§ DATA EXTRACTS
++++++++++++++++++++
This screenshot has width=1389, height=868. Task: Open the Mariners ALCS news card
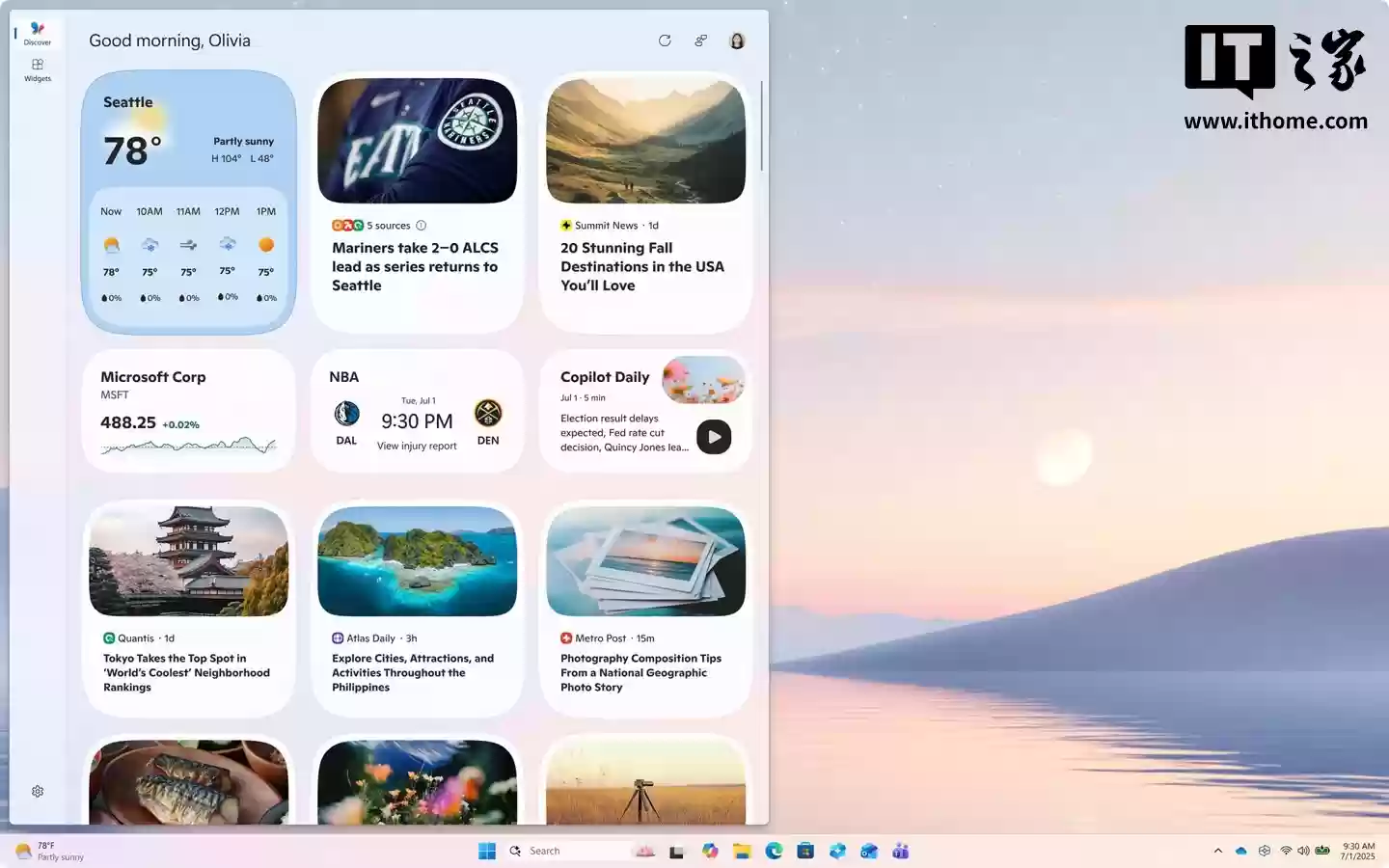click(x=415, y=266)
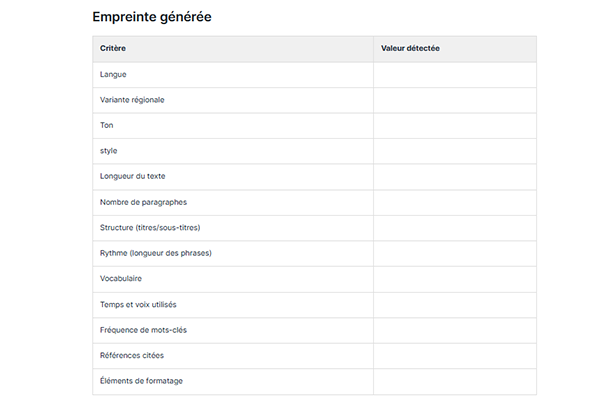Select the 'Longueur du texte' row

[x=315, y=176]
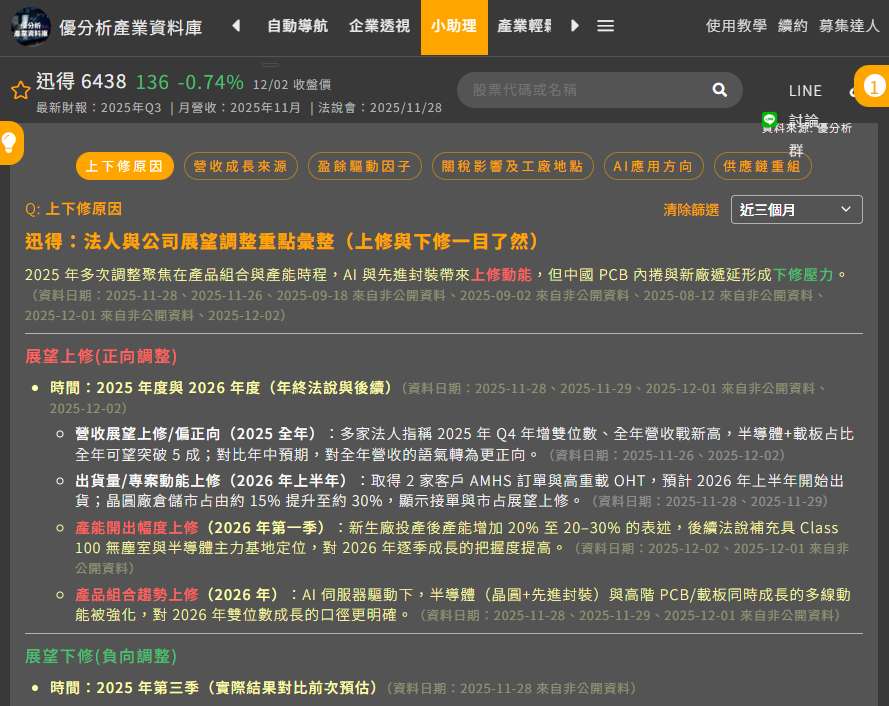
Task: Add 迅得 to favorites with the star
Action: pyautogui.click(x=20, y=91)
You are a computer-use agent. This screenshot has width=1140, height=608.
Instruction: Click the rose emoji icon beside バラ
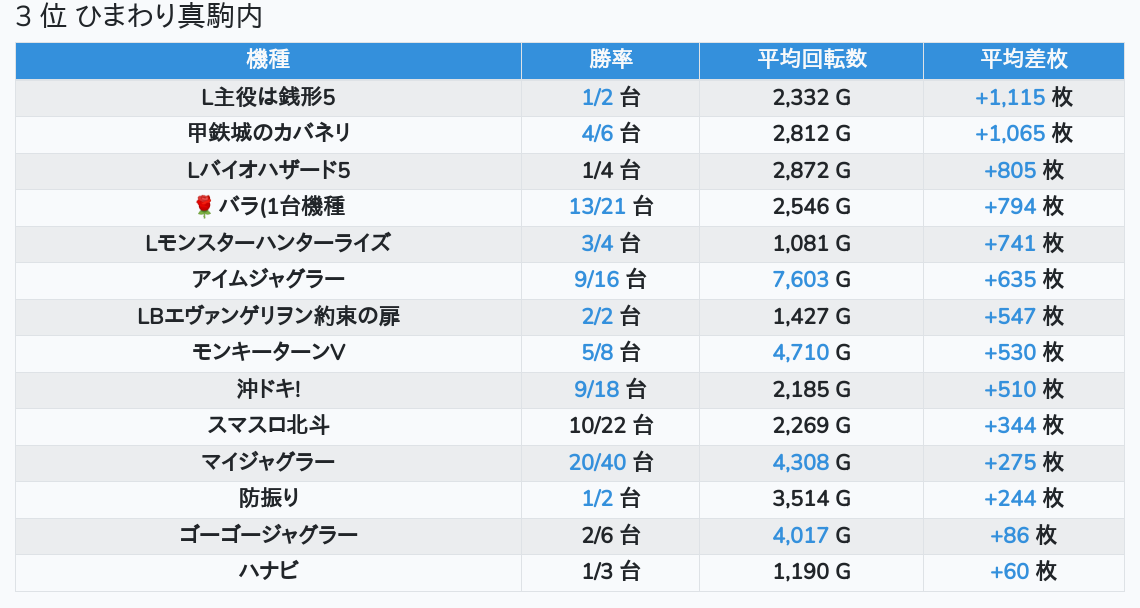tap(204, 207)
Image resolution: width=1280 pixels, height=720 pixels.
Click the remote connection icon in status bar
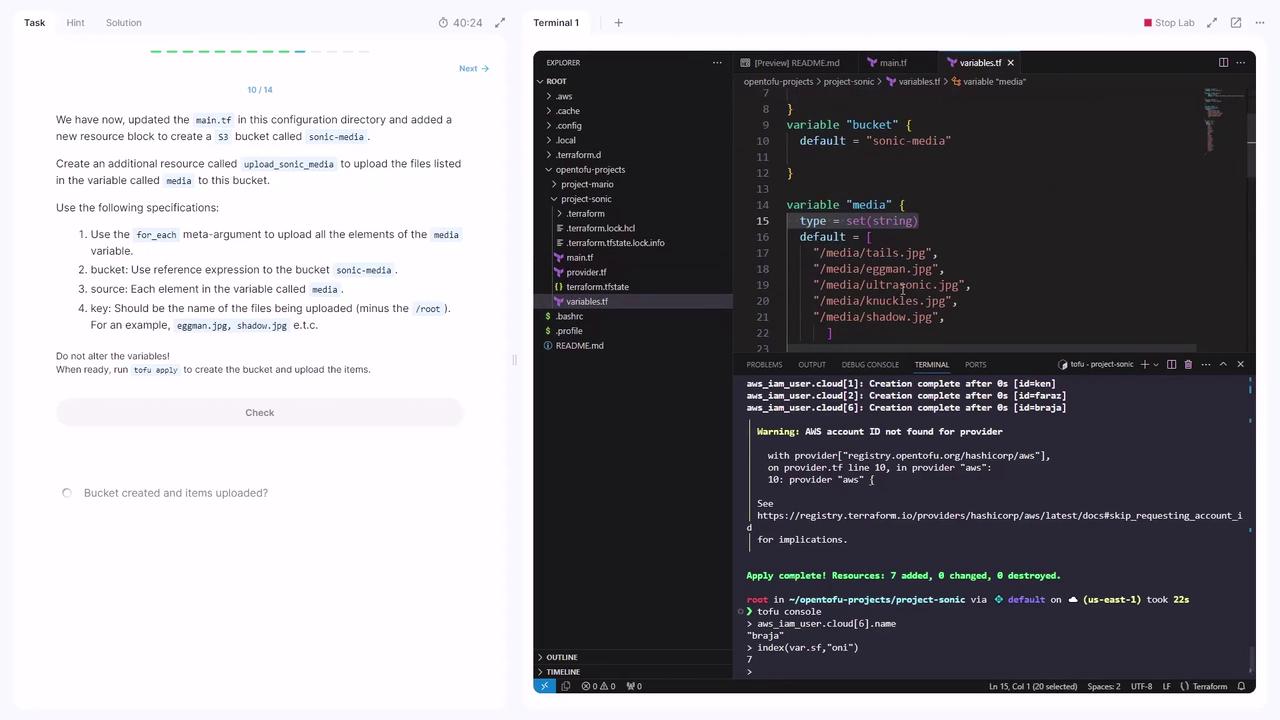point(544,686)
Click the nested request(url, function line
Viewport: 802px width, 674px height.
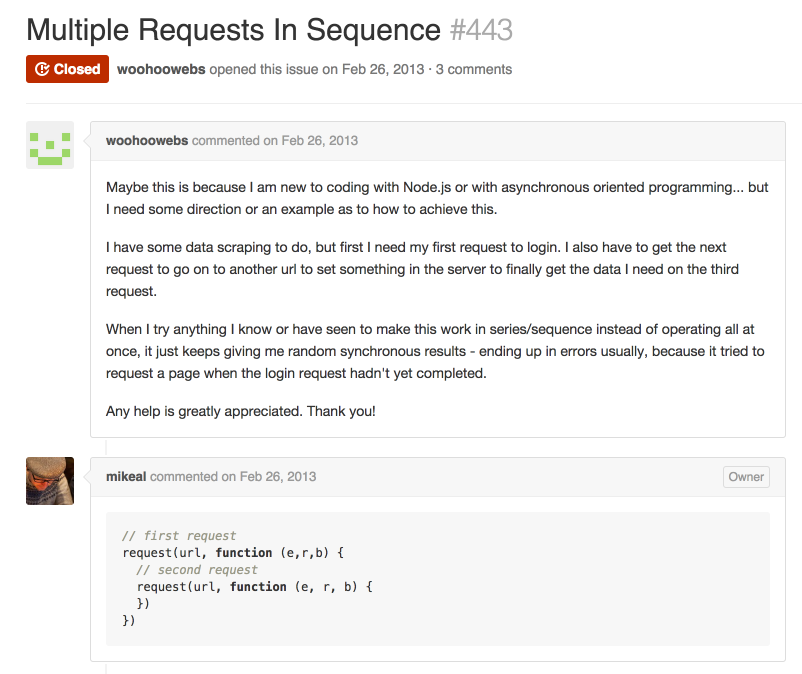point(255,587)
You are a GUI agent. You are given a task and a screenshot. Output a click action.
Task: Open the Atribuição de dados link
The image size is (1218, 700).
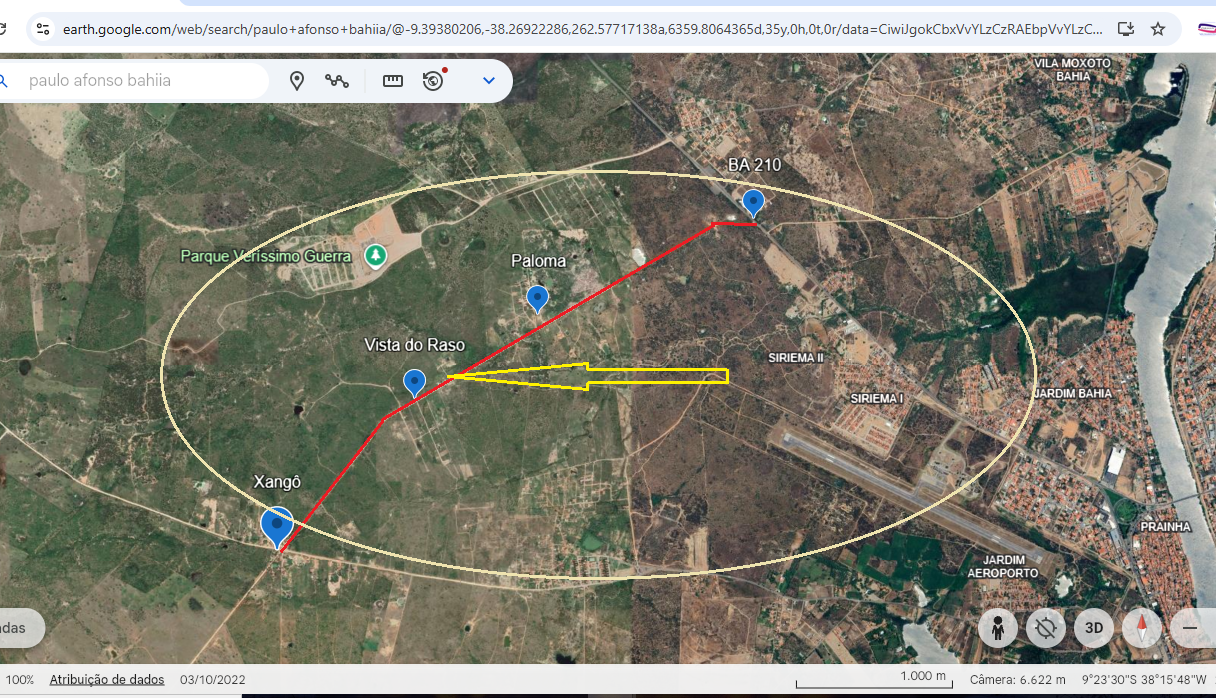pyautogui.click(x=107, y=680)

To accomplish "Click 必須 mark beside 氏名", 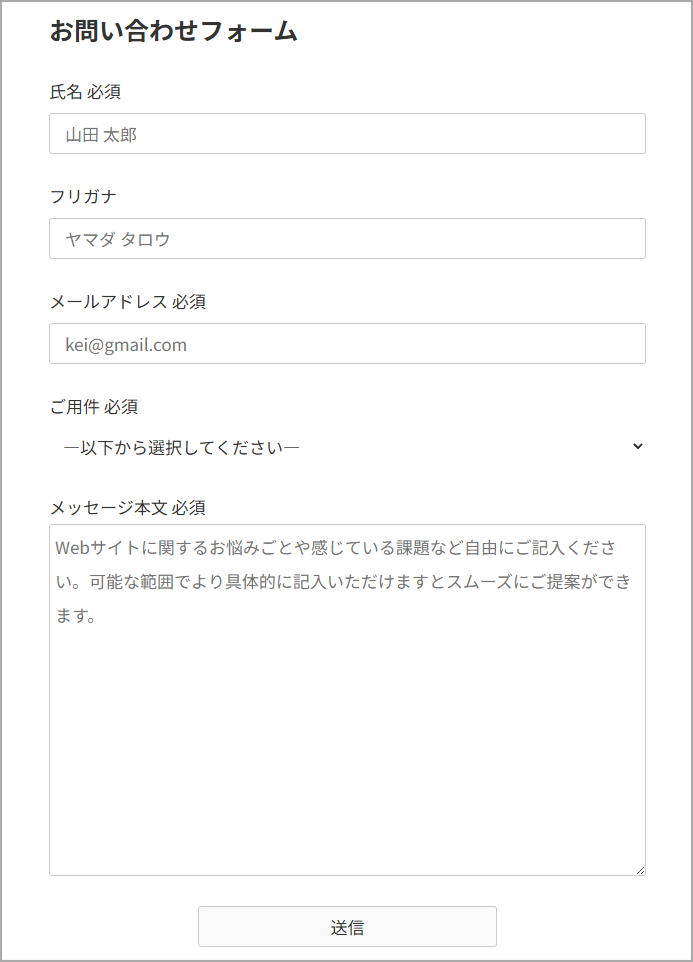I will (x=104, y=92).
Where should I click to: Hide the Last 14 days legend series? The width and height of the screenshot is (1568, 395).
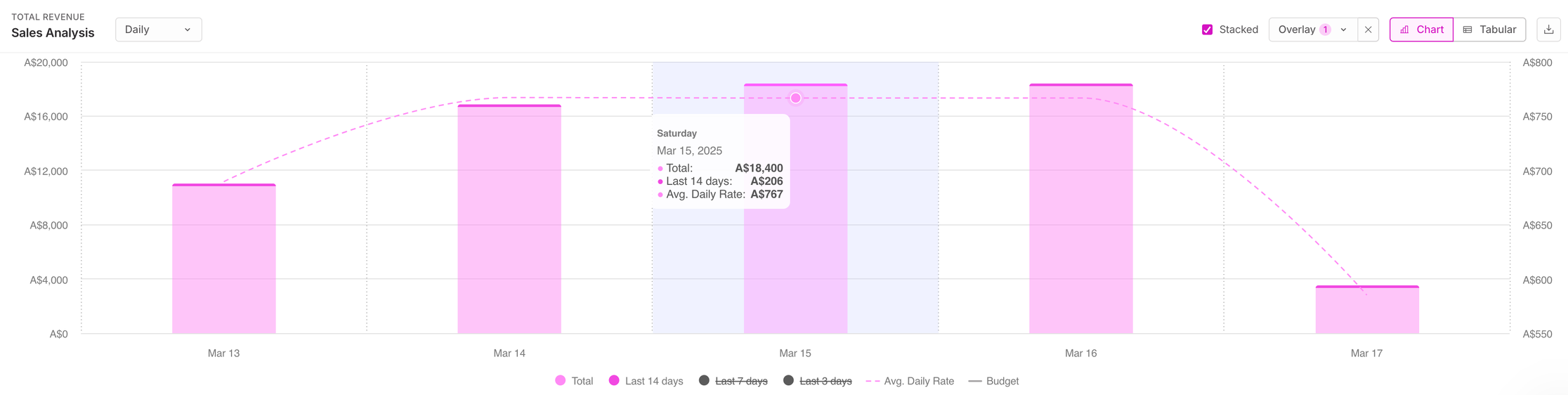(614, 381)
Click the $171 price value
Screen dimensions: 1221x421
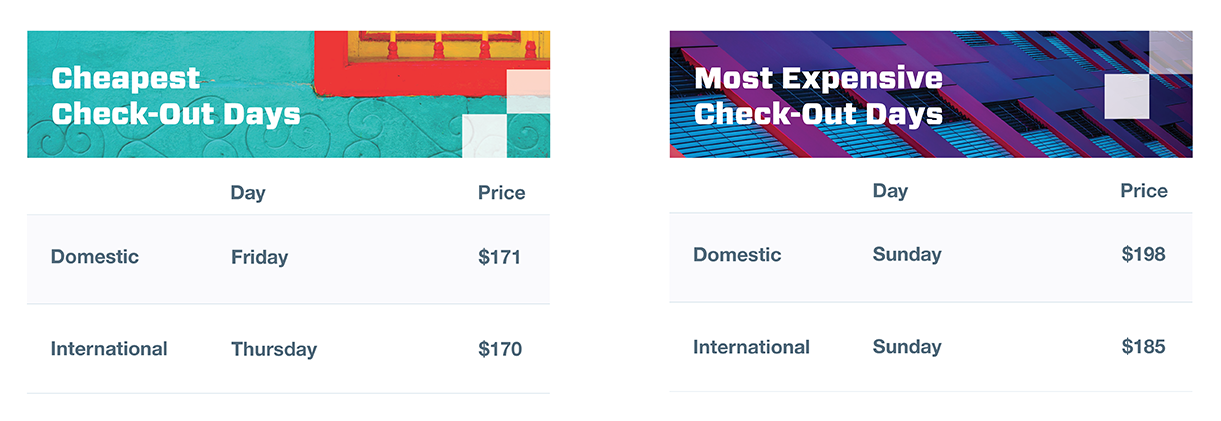pyautogui.click(x=499, y=257)
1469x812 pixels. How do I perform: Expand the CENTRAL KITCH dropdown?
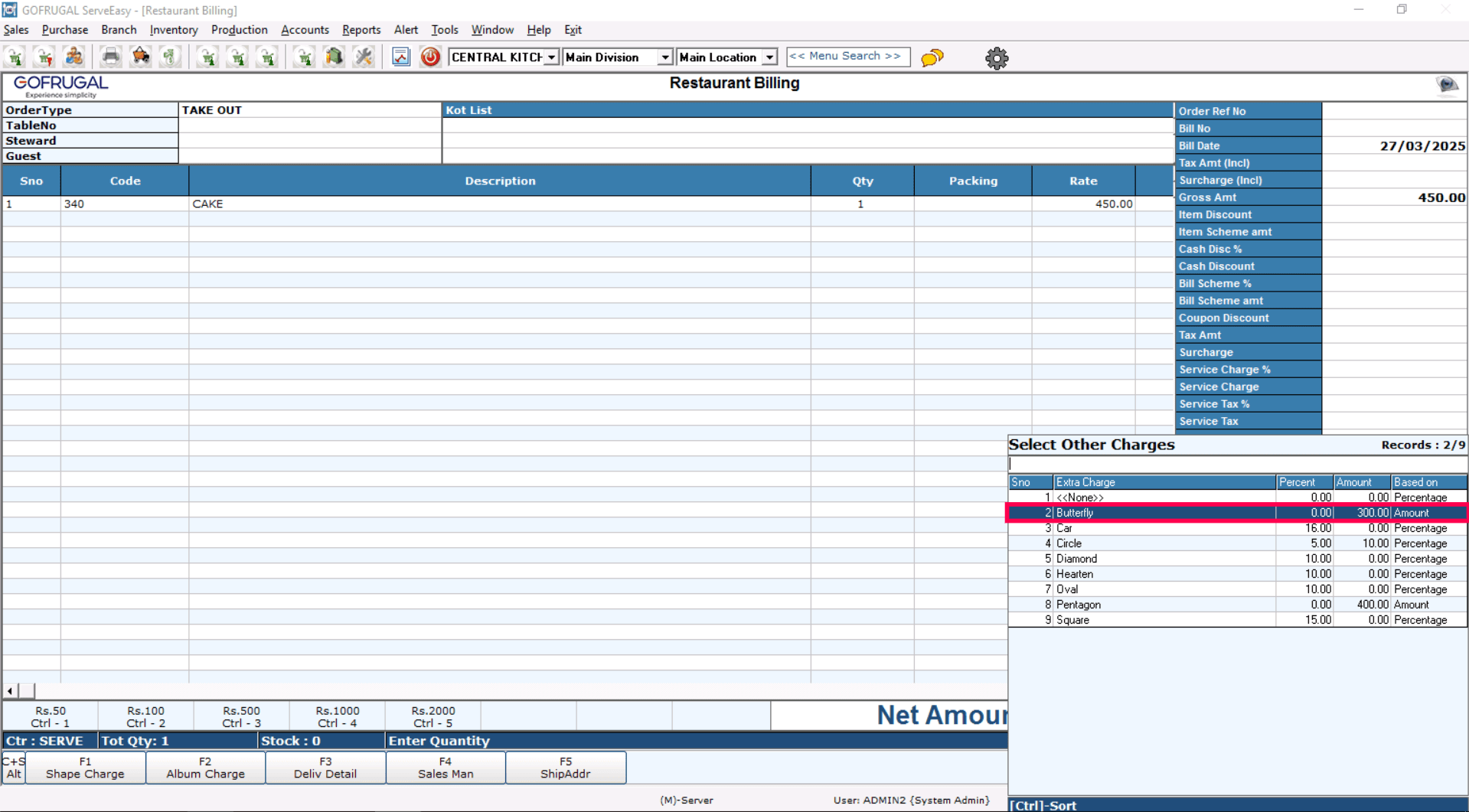pyautogui.click(x=550, y=57)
++++++++++++++++++++
§ ASSIGNMENT
Nothing but the lines with "agent" should be returned, copied from the entries above.

§ ANSWER TO THE PROBLEM
You are a computer-use agent. This screenshot has width=1140, height=608.
You are a GUI agent. You are given a task and a screenshot. Output a click action.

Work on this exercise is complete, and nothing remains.